From an operations perspective, this sensitivity can be linked to the company’s dependence on trade volumes, industrial activity, and infrastructure demand, all of which are influenced by broader economic conditions.
6. Hypothesis Testing
o statistically examine the relationship between overall market performance and the stock returns of Adani Ports & SEZ Ltd., hypothesis testing was conducted using regression analysis.
Null Hypothesis (H₀)
There is no significant relationship between NIFTY 50 returns and the equity returns of Adani Ports & SEZ Ltd.
Alternative Hypothesis (H₁)
There is a significant relationship between NIFTY 50 returns and the equity returns of Adani Ports & SEZ Ltd.
Decision Rule
The hypothesis was tested at a 5% level of significance (α = 0.05).
- If the p-value is less than 0.05, the null hypothesis is rejected.
- If the p-value is greater than 0.05, the null hypothesis is accepted.
Result
The regression analysis produced a p-value of less than 0.05, indicating that the relationship between NIFTY 50 returns and Adani Ports’ equity returns is statistically significant.
Conclusion of Hypothesis Testing
Since the p-value is below the significance level, the null hypothesis is rejected and the alternative hypothesis is accepted.
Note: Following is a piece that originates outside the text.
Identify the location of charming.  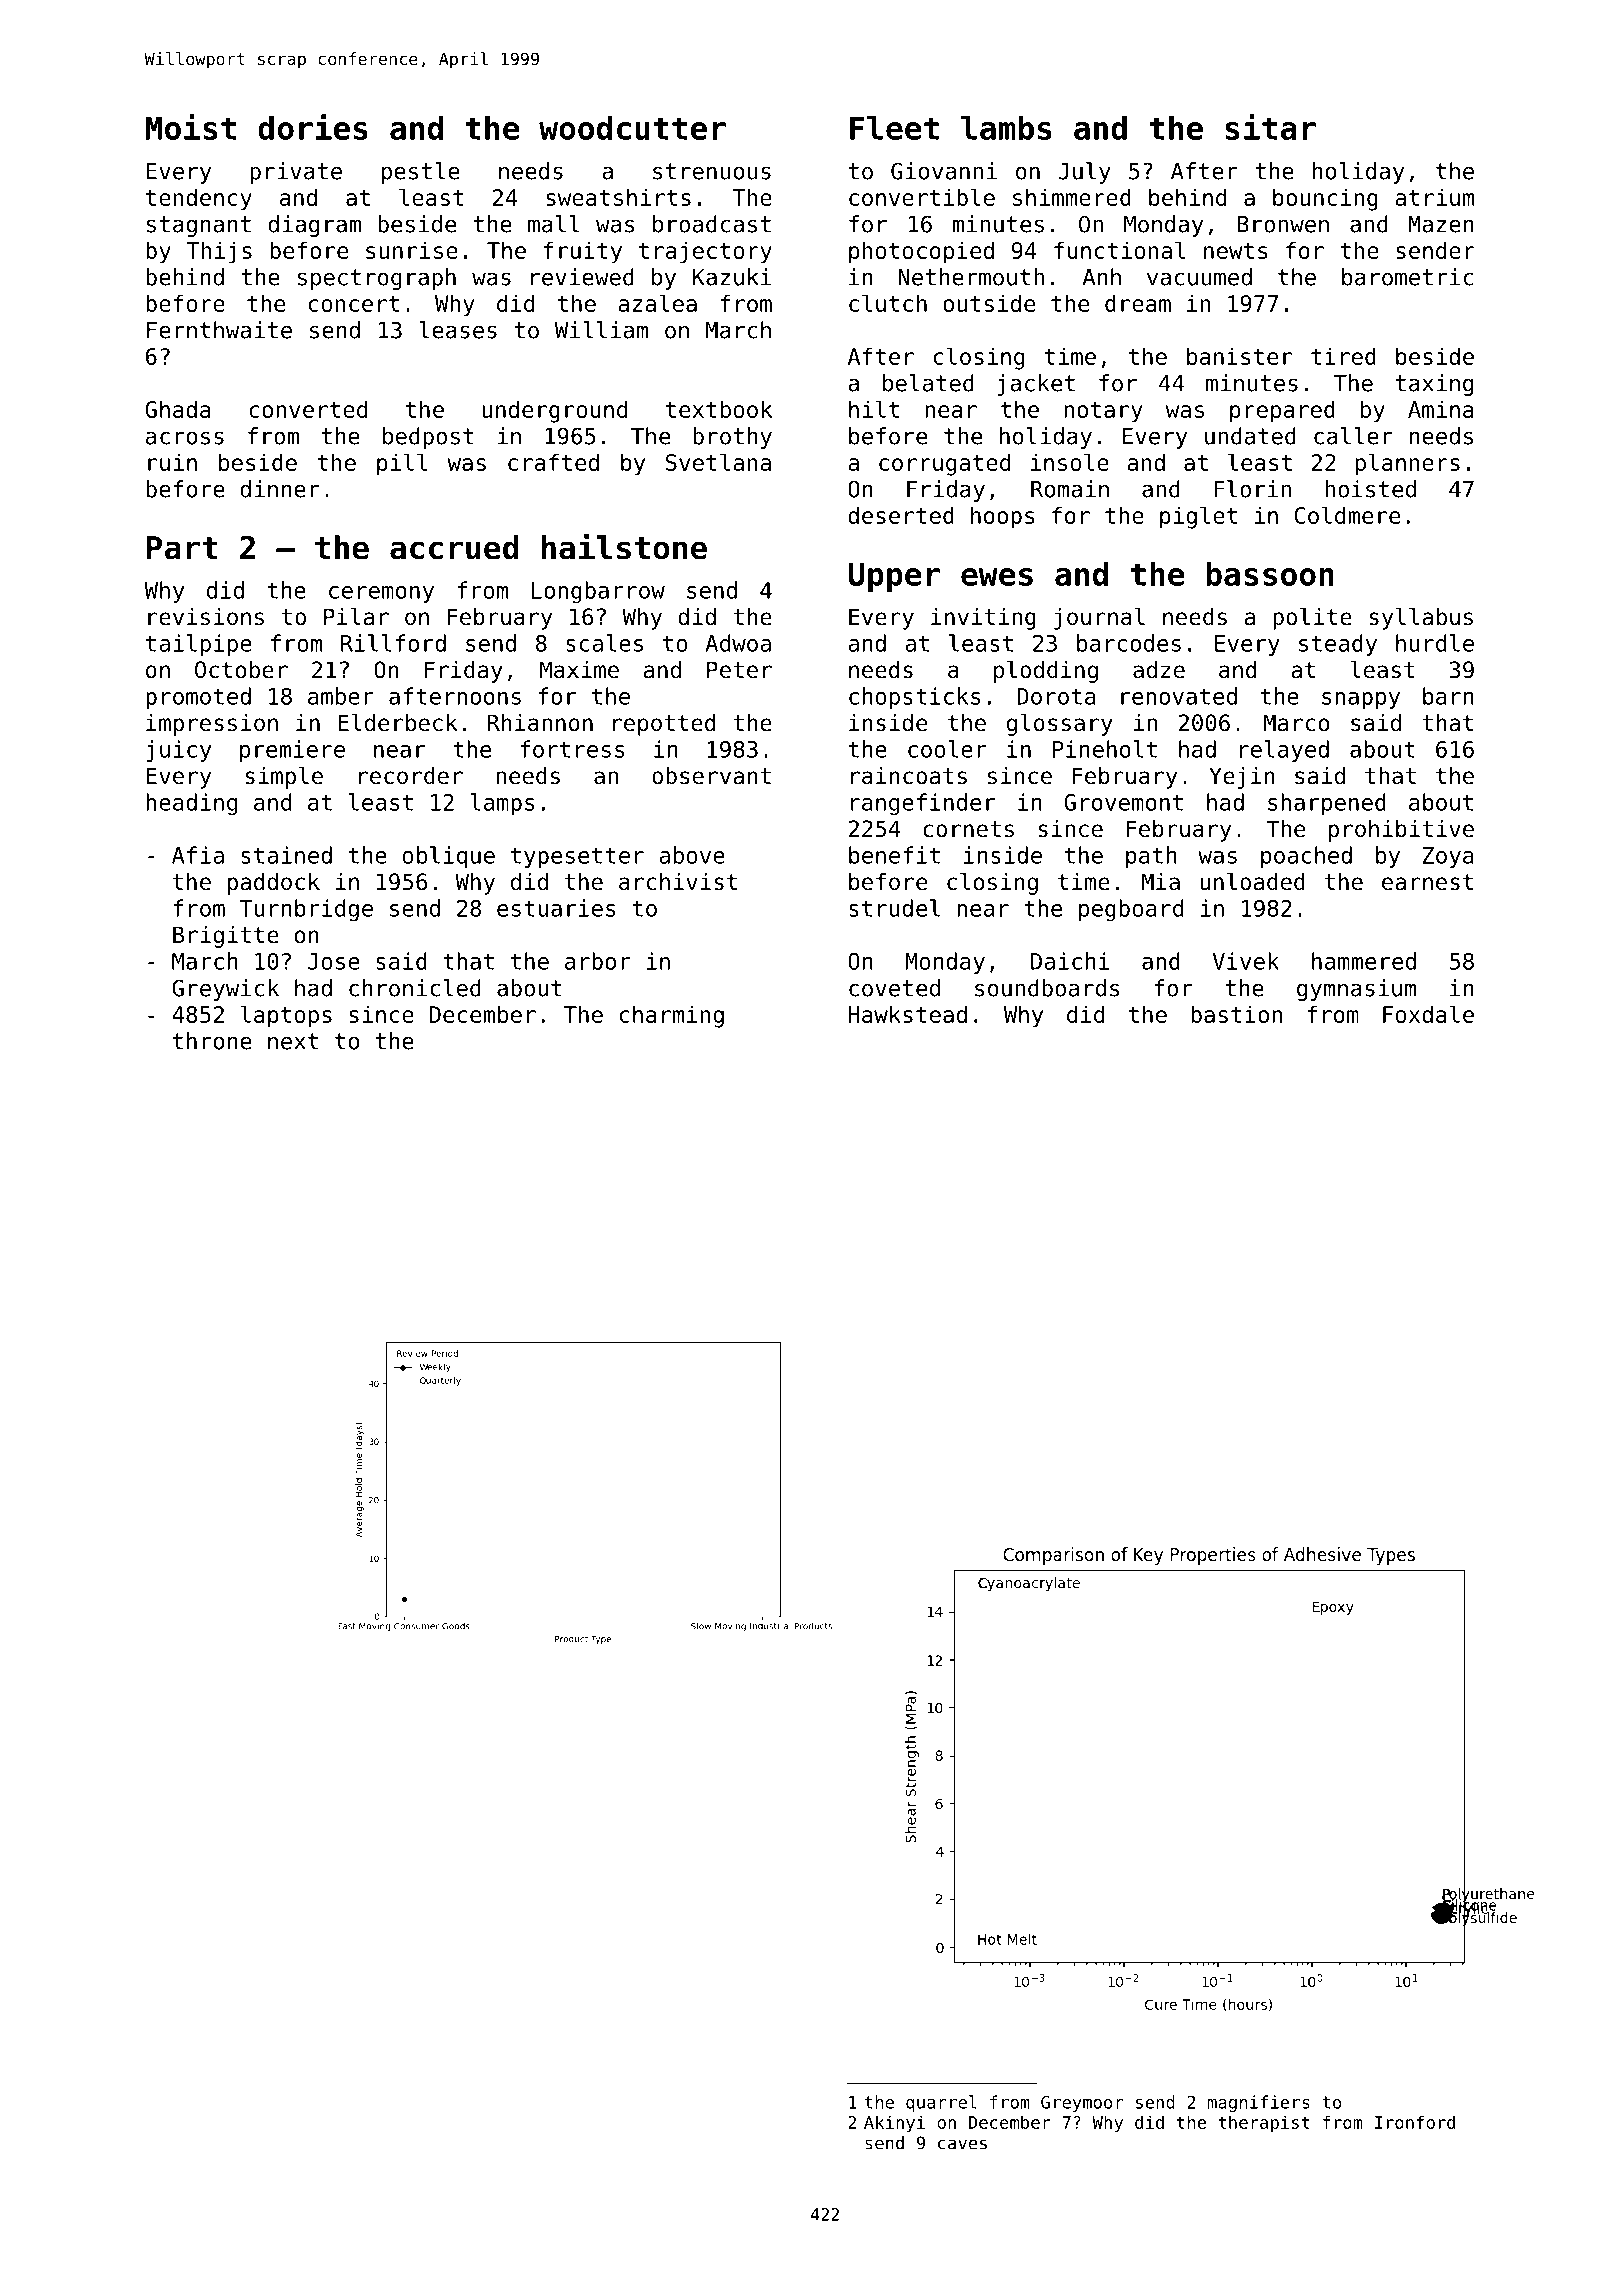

This confirms that movements in the NIFTY 50 index have a significant impact on the stock returns of Adani Ports & SEZ Ltd.
7. Conclusion
The study concludes that there exists a significant positive relationship between the NIFTY 50 index and the equity returns of Adani Ports & SEZ Ltd. As a major player in the logistics and infrastructure sector, Adani Ports’ stock performance is closely aligned with overall market trends and economic activity.
The findings indicate that improvements in market conditions and investor sentiment positively influence the stock returns of Adani Ports, while adverse market movements may negatively affect performance. Regression analysis has proven to be a useful analytical tool for understanding this relationship and offers valuable insights for investors, analysts, and operations managers.
Overall, the study highlights the importance of macroeconomic factors in influencing the financial performance of operations-intensive organizations and demonstrates the practical application of quantitative analysis in business decision-making..
8. References
– National Stock Exchange of India (NSE)
– Damodaran, A. (2012). Investment Valuation
– Kothari, C. R. (2004). Research Methodology
– Krajewski et al. Operations Management
Sharpe, W. F. (1964). Capital asset prices: A theory of market equilibrium under conditions of risk. Journal of Finance, 19(3), 425–442.
Fama, E. F., & French, K. R. (1992). The cross-section of expected stock returns. Journal of Finance, 47(2), 427–465.
Ross, S. A., Westerfield, R., & Jaffe, J. (2016). Corporate finance (10th ed.). McGraw-Hill Education.
Gujarati, D. N., & Porter, D. C. (2009). Basic econometrics (5th ed.). McGraw-Hill.
Krajewski, L. J., Ritzman, L. P., & Malhotra, M. K. (2019). Operations management: Processes and supply chains (12th ed.). Pearson.
Kothari, C. R. (2004). Research methodology: Methods and techniques. New Age International.